►

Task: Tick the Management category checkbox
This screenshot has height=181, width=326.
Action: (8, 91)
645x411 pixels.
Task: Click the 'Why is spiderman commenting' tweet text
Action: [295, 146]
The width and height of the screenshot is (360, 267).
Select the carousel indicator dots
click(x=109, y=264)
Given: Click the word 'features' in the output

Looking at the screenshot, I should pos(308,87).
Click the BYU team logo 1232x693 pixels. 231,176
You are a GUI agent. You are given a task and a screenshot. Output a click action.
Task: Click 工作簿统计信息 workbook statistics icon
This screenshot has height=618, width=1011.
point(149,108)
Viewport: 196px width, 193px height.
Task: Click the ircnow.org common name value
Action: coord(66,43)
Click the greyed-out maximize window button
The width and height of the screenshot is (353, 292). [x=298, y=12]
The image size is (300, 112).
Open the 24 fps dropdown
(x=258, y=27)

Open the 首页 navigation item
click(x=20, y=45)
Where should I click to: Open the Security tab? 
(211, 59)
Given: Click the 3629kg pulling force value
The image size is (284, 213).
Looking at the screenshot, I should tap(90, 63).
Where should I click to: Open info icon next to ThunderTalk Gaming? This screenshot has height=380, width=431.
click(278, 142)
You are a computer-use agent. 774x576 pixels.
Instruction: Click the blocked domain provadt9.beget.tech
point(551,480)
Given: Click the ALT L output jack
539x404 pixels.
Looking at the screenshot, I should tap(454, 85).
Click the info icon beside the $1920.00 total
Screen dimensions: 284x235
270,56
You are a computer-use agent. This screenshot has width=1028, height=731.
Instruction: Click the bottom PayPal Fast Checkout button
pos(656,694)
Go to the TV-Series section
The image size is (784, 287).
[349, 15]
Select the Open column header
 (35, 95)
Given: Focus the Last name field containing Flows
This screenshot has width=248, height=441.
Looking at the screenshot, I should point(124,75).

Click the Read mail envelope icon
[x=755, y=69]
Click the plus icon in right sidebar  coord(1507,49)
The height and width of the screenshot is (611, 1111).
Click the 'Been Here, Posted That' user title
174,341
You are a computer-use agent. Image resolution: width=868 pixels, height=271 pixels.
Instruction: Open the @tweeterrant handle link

◄

Reproduce exactly, please, only the lines from the start of the data above to the line that contains "The width and height of the screenshot is (360, 267).", with both ends kept.

Task: Tick the Management category checkbox
This screenshot has height=181, width=326.
Action: (8, 91)
645x411 pixels.
Task: Click the 'Why is spiderman commenting' tweet text
Action: [295, 146]
The width and height of the screenshot is (360, 267).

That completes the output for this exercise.